I want to touch on progression as a writer. If you write regularly, your writing will improve. It’s a scientific law.

Lizards Leap was my first novel. I knew I’d have to bring trends and technology up to date. It’s a fantasy adventure novel for children and family reading. However, many adults have come back to me to say they enjoyed it as much as the kids.  Young people these days are more savvy than they were when the novel was written, so I’ve taken the writing up a notch and made it more challenging.

The writing isn’t bad. Nowhere near as bad as I was expecting. I thought it would take a lot more work to pull its socks up than it has. But, the fact remains that any writer is going to improve over twenty years. I’ve tweaked and snagged. However, the main thing that I’ve found is a lack of POV continuity. I’ve looked at it before because, again, it’s not bad, but in parts, my POV had leaked.

One thing I always drum into clients is to get their POV right.  Most novels are told from a single Point of View and from one person’s perspective. Sometimes this isn’t viable, and a story needs to be told from several POV. I always suggest keeping them down and trying not to have more than you can get away with. You can change POV mid-chapter with a scene change, but it’s not excellent writing.

Ideally, every chapter should be told from one person’s perspective, even if it makes for a short chapter.

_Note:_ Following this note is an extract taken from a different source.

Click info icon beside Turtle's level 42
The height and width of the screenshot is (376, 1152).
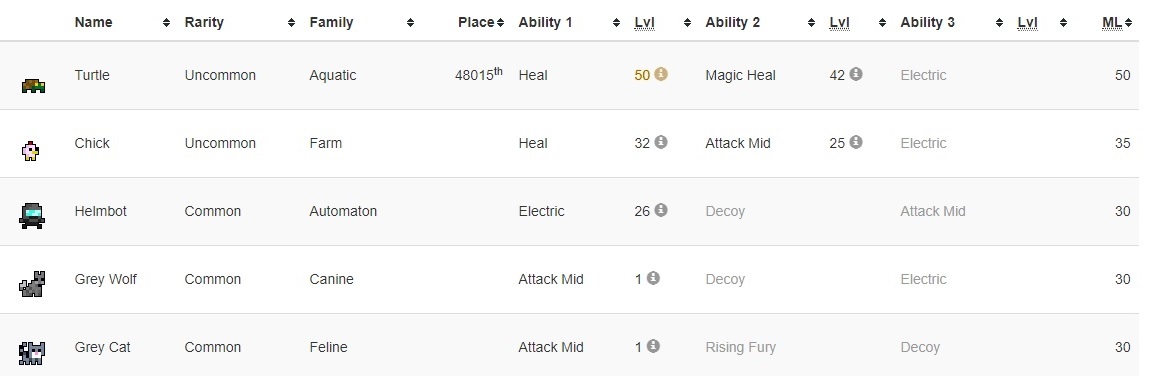click(856, 74)
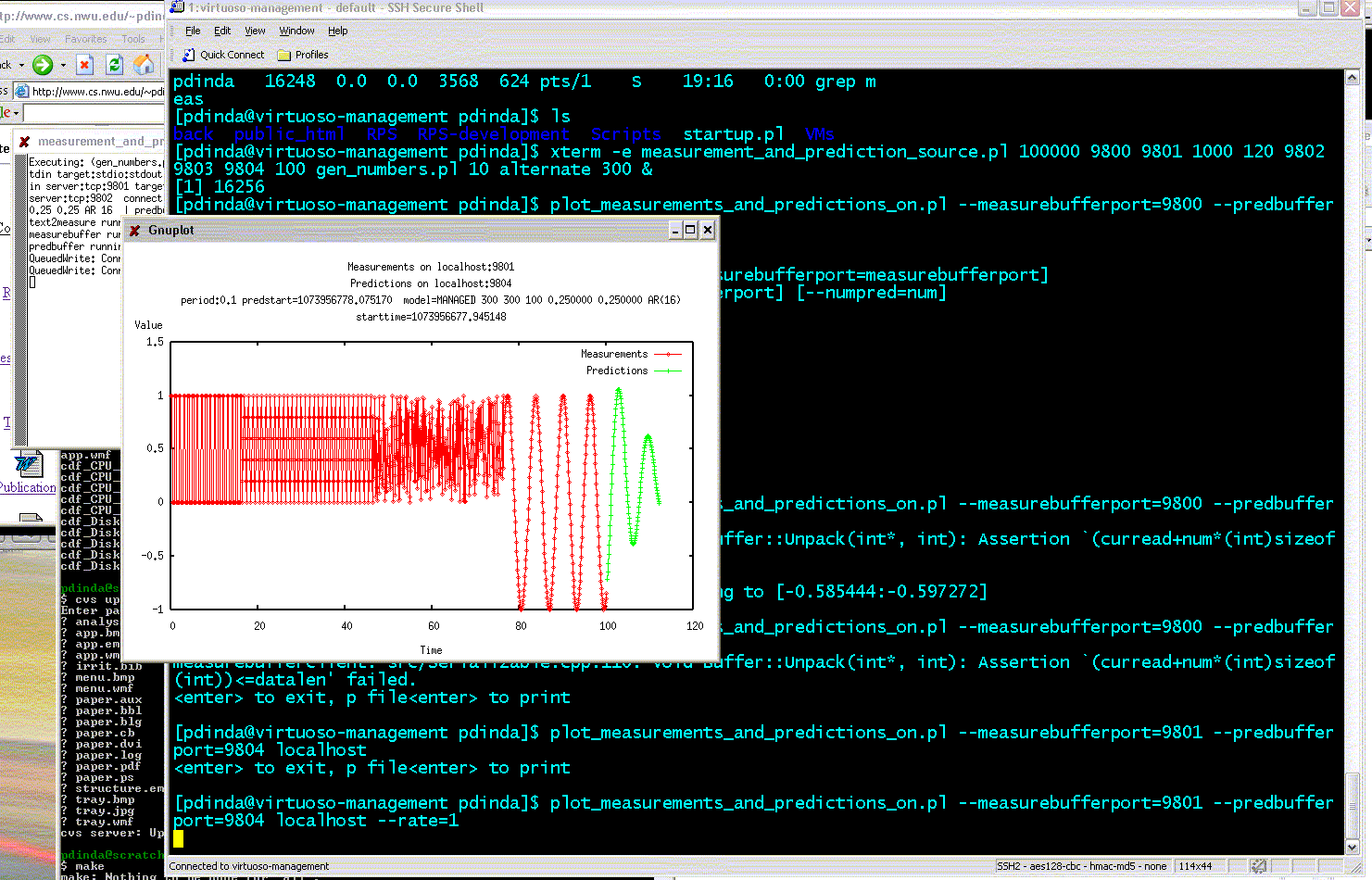
Task: Click the Gnuplot window X icon
Action: (x=134, y=231)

I’ve had to listen to what I tell clients and abide by the same rules—and it’s a killer.

In Lizards Leap, the story is told from four perspectives. To tell the novel from one person’s perspective now would be to kill three voices—not the characters, they survive, but their point of view would have to go. I don’t want to do that. Trying to get the characters to behave themselves and keep one POV per chapter is proving hard, too. I admit I have allowed some scene change POV but kept them to a minimum.

Editors need editors, too.  Among his other talents, mine keeps me from being a hypocrite.  I’m still not looking forward to sending it to him, though.

Next week, I want to write an article about book covers and the difference between a professionally designed cover and a knock-together. Many self-taught people out there can produce a great front cover. There are thousands of ‘designers’ offering to do a cover from as little as $10.00. Most of the unqualified designers sit around the $50.00 mark.

Two old adages come to mind.

The tradesman is worthy of his hire.

And,

Pay peanuts, and you get monkeys

Best Book Editors only hire professional, time-served cover designers and typesetters.  We get it right for a smooth, first time every time upload to your preferred publisher, usually Amazon KDP or Ingram Spark

A good designer will tell by looking at it if your cover is not professionally designed and sometimes, even which program it was designed on.  We had somebody wanting to come on board with Best Book Editors, who was ‘designing’ book covers on his phone. The real problems come to the fore when a client wants their book published in both eBook and paperback versions. It’s not a case of throwing together some stock images and default fonts and making a page look pretty anymore. There are so many technicalities that have to be done correctly. There’s a test that your cover has to go through before it can be uploaded. This is called a pre-flight test. If your cover fails that, you’ve got problems.  A full wrap must be done properly, and your cover must be X-1a compliant.

If your cover designer doesn’t understand any of these terms—and that’s the tip of the iceberg—then he isn’t a book cover designer—he’s a poster maker. And that’s not to knock people who make covers for eBook only. You don’t need an ISBN and only require a front cover graphic. They still need to be aware of cover sizes, the two most common are US and UK sizes, but people who put together front covers can produce some great designs.

For a full wrap cover, it must be done to professional guideline standards. If you cut corners by hiring a non-professional, you’re going to run into problems when you try to upload your book.

There’s so much to know—and knowing takes time.